The nonprofit organization Living Goods uses an Avon-like door-to-door model to deliver low-cost, high-impact drugs and much-needed basic household goods to families in Uganda and Kenya. Last year 975 of these traveling micro-entrepreneurs treated more 200,000 children for deadly diseases, provided products and support for 28,000 pregnant women, and sold more than 17,000 clean-burning cook stoves.
The mission of Living Goods, to deliver "life-changing products to the doorsteps of the poor," also means providing anti-malaria treatments, fortified foods, and even solar lamps, reading glasses, soaps, and sanitary pads that can dramatically improve the health and well-being of families who live on a few hundred dollars per year.
At the same time, Living Goods views its clients not as helpless victims but as resilient entrepreneurs and value-conscious consumers.
Mr. Slaughter comes from a background in business and entrepreneurship, having founded and run TravelSmith, the travel clothing and accessories company. He sold it in 2004 and began to look for a new challenge.
He didn't have long to wait. The problem of helping underserved people in Africa soon caught his attention. His "ah ha" moment came when he realized many Africans had trouble getting from remote villages to a store. They needed the store to come to them.
His idea: "Let's get [sales] people out of their chairs, out of their stores, out into the community, knocking on doors, going to schools, churches, so forth," he says.
That's when Avon's long-running, highly successful model came to mind.
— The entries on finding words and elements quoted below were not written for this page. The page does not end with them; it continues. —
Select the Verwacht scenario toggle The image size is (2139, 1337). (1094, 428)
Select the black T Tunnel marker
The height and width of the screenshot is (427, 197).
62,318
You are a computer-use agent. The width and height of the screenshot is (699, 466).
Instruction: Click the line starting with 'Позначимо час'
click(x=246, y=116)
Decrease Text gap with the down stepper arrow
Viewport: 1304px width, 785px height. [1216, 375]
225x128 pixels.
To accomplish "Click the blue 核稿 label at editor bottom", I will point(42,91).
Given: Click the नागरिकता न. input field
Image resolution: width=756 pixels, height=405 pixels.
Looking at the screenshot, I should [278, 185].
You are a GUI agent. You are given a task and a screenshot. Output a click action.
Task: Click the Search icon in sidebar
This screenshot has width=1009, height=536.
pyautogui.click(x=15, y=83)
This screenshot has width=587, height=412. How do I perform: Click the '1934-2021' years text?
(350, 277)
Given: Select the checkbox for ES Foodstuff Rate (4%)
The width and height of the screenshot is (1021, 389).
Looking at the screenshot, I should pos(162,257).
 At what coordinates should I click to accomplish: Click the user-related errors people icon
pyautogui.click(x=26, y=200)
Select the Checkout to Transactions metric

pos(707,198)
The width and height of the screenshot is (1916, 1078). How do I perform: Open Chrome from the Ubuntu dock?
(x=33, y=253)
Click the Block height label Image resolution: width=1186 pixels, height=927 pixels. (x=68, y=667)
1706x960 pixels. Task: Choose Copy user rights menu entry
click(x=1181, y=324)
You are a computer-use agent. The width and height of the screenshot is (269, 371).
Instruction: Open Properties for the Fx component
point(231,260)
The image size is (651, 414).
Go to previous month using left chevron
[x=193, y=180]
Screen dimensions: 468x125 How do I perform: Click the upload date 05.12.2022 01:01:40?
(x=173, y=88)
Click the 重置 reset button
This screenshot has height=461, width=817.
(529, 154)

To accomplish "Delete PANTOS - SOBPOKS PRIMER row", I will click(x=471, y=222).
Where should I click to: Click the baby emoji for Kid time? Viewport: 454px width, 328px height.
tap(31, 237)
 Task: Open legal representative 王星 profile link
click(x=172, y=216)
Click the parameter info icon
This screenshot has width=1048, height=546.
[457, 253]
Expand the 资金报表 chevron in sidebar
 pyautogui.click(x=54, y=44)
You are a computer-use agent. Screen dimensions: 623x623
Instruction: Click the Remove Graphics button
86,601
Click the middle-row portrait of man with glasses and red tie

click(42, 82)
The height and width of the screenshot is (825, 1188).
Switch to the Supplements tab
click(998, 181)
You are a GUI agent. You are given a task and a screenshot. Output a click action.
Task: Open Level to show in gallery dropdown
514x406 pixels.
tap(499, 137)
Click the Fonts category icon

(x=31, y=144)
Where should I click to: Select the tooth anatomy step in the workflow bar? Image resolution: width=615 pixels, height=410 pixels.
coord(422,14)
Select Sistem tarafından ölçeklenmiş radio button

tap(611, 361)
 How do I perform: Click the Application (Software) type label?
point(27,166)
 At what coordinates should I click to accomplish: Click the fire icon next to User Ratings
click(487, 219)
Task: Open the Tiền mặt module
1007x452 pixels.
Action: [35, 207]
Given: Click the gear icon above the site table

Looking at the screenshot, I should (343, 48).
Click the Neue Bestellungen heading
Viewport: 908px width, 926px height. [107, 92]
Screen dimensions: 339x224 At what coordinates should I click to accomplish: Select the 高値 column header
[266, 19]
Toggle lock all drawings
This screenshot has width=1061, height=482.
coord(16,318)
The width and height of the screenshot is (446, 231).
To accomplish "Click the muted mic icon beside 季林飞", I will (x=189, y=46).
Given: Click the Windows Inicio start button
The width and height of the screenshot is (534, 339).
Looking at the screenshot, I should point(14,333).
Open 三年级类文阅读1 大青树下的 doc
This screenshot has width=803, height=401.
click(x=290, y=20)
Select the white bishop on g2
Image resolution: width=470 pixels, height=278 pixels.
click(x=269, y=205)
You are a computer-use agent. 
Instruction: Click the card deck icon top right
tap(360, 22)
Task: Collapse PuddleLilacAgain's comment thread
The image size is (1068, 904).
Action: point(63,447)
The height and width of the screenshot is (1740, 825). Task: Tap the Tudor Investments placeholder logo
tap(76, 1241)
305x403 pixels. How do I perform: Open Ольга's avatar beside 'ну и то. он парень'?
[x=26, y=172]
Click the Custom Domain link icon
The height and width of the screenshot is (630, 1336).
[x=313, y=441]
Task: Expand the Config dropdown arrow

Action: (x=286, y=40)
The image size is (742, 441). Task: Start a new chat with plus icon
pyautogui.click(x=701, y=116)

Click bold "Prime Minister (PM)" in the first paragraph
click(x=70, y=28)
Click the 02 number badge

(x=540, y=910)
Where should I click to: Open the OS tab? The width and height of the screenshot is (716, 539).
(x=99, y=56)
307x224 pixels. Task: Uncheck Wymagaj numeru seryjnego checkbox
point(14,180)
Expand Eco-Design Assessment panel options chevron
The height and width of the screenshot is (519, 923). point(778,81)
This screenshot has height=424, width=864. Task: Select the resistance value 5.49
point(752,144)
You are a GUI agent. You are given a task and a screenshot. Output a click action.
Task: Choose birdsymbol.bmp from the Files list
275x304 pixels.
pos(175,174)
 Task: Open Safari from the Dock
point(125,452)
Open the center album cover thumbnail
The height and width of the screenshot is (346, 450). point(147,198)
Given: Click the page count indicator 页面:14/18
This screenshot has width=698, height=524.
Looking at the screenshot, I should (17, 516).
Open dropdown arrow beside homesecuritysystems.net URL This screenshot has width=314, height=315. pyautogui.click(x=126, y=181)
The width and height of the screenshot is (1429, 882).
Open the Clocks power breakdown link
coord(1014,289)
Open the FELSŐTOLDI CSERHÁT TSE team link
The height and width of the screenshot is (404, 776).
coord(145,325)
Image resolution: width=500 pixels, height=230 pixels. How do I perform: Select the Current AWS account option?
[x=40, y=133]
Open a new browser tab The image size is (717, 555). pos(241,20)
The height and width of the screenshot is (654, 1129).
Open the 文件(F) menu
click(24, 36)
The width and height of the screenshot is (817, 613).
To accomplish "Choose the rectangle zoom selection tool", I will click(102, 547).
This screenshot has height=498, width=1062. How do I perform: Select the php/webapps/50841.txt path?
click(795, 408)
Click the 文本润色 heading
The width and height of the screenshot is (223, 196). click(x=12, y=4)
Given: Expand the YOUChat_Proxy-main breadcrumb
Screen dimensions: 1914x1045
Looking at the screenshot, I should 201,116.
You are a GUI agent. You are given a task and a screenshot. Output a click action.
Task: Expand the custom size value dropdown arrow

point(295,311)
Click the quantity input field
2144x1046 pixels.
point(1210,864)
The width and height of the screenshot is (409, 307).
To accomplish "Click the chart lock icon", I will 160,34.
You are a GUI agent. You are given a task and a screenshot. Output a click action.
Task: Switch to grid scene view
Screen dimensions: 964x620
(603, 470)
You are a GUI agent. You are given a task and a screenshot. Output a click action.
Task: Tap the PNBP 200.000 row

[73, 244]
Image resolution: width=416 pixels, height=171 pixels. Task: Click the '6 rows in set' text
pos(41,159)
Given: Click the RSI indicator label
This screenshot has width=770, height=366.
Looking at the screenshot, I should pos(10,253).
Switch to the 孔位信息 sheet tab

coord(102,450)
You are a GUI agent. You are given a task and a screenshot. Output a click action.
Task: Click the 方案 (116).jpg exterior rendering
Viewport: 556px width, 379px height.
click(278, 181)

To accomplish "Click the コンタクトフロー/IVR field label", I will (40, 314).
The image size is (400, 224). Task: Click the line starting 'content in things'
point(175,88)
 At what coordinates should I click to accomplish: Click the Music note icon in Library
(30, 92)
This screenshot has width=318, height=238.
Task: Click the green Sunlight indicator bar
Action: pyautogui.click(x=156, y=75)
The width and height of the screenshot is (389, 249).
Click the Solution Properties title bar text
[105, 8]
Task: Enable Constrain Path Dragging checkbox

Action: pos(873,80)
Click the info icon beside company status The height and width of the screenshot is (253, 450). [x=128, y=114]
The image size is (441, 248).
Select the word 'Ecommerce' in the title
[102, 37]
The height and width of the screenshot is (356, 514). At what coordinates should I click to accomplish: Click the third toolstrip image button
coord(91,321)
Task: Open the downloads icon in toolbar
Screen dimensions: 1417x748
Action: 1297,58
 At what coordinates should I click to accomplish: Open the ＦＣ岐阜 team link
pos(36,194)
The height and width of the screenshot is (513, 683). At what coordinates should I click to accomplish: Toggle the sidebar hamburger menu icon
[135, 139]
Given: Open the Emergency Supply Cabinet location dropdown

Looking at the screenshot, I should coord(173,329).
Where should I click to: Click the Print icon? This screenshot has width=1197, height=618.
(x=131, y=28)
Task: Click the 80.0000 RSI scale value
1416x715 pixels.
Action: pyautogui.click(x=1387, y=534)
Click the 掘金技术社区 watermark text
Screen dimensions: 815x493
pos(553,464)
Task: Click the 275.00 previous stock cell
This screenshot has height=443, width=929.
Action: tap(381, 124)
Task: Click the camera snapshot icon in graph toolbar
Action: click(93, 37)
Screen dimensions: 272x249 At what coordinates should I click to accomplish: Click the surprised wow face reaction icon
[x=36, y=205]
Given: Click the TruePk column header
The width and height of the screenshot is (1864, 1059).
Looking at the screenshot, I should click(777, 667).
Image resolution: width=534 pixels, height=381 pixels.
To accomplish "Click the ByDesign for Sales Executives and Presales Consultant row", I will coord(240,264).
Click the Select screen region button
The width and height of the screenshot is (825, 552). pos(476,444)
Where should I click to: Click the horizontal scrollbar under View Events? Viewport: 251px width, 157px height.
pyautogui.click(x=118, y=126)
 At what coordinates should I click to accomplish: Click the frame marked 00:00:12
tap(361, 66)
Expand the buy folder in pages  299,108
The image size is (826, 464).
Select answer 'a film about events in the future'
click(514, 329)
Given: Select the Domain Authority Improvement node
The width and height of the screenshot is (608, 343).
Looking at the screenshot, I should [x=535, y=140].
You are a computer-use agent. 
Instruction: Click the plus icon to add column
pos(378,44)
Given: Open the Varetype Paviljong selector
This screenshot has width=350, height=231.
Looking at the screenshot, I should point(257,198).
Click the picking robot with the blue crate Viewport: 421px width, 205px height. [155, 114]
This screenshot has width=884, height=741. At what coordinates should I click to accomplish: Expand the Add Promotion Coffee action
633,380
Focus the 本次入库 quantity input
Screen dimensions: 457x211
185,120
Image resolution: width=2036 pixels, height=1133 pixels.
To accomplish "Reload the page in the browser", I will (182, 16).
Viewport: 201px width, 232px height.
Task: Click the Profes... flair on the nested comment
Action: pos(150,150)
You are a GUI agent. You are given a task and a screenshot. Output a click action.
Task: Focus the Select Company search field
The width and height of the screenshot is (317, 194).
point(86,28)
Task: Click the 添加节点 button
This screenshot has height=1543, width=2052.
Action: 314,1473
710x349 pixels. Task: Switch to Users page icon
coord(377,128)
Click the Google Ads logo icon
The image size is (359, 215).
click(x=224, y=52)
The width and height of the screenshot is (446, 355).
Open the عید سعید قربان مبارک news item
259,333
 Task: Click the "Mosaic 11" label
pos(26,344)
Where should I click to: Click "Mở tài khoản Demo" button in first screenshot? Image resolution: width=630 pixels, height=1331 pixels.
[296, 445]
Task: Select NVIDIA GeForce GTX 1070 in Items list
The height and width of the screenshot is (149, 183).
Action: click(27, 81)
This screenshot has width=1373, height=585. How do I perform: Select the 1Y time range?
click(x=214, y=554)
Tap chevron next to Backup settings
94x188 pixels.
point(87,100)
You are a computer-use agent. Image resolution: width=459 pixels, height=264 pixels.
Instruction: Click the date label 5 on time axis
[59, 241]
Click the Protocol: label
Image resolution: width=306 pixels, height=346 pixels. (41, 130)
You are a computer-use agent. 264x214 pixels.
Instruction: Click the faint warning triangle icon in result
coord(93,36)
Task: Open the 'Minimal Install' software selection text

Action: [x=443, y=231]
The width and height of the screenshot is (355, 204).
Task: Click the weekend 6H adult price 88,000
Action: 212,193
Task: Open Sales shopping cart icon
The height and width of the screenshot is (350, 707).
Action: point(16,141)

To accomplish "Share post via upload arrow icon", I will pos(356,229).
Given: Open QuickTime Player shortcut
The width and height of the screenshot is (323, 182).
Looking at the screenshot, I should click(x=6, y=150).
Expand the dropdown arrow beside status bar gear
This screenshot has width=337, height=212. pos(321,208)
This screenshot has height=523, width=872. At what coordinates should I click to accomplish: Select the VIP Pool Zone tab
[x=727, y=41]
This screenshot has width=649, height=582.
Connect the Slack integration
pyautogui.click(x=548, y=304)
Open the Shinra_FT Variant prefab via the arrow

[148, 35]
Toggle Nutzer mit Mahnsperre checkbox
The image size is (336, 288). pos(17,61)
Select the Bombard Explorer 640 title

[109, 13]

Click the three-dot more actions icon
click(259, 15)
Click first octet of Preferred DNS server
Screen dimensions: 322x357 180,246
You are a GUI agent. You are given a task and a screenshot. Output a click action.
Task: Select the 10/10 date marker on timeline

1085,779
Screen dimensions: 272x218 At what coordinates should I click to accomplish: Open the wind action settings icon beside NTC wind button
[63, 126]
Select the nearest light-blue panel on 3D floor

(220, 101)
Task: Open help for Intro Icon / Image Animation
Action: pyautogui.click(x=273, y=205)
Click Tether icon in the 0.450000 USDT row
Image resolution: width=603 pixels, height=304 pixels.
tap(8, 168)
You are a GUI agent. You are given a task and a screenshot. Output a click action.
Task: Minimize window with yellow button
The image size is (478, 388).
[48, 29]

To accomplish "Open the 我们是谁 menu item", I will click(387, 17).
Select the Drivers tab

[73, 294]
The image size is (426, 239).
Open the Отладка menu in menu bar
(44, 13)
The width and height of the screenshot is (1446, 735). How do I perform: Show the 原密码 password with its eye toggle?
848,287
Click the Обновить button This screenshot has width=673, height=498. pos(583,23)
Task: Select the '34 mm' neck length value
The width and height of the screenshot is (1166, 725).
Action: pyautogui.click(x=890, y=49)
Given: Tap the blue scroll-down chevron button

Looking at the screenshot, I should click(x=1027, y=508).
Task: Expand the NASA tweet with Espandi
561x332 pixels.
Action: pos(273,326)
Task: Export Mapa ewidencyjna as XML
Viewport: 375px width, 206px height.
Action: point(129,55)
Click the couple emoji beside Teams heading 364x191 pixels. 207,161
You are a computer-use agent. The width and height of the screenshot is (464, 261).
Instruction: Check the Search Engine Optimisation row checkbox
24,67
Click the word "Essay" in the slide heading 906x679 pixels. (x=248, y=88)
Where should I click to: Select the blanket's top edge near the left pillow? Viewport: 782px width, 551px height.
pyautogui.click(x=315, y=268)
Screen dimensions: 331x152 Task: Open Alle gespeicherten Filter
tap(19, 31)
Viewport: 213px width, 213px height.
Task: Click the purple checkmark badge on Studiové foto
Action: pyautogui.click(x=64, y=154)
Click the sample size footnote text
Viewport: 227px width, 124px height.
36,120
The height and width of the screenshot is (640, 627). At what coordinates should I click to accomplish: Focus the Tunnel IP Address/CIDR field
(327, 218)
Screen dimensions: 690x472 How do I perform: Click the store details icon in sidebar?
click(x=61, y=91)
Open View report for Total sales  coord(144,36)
Much of Africa today, he realized, bears resemblance to late 19th-century America, when Avon was founded. In rural America 120 years ago the "poor had little access to [high-]quality products," he says. It was also a time and place "where women wanted a source of cash income, but they couldn't go down to WalMart. And there were strong social connections."
Slaughter decided to become an Avon lady himself for a time to learn the model. "That was the beginning of my research," he says. "We shamelessly borrowed from Avon."
Today Living Goods representatives, usually local women, earn important income for their families while providing useful products and health information to other African women. Its approach has proved so promising that this year Slaughter and Living Goods were named as one of 24 global social entrepreneurs of the year by the Schwab Foundation for Social Entrepreneurship in Geneva, Switzerland.
While the Avon model may be more than a century old, a relatively new piece of technology – the mobile phone – is putting a new twist on Living Goods' door-to-door sales. Just a few years ago only about 35 percent of the people in Uganda had mobile phones; today it's about 80 percent. And per-minute calling charges have dropped drastically too.
Customers can call their Living Goods representative and make orders for delivery to their door; just as important, Living Goods can text its customers with news about its products and how to use them properly.
Living Goods representatives receive two and a half weeks of training, along with regular refresher courses. Each is issued a "Business in a Bag" that includes a uniform, T-shirt, hat, and apron, all with the Living Goods logo. They also receive a display case to put in their homes to create a home store, and a Living Goods sign to put on their door. Each representative wears a badge with her phone number so that clients can easily jot it down.
As it grows Living Goods also expects to become known as a highly trusted "brand." Africa confronts two major problems in delivering drugs to patients. At local clinics popular drugs are often out of stock. And many of the drugs in circulation are counterfeits. Living Goods has addressed both problems by setting up its own distribution network and doing independent testing on the drugs it sells.
While Living Goods maintains an office in San Francisco, staff members spend 30 to 60 percent of their time in Africa. The organization spends little time or resources on fund-raising. No Kickstarter campaigns.
"We don't do grass-roots fundraising," Slaughter says. Instead, it goes to a few big donors "who are energized like we are about addressing social problems at great scale using the tools of business.
"Almost all of them are successful business people" who want to apply their money and business skills to solving social problems, he says.
Living Goods, Slaughter says, doesn't even think of itself a charity, though it is a registered nonprofit.
"Nothing about what we do is a handout," he says. "It's really about empowerment. It's about giving people the tools they need to improve on their own."
It's also a proponent of the "please steal this idea" philosophy. Slaughter knows that Living Goods can't solve the immense problems of Africa on its own. But he hopes it can become a successful model that other organizations will want to adopt and adapt for themselves.
"If you want to make a difference on a big scale," he says, "that's the only way to go about it."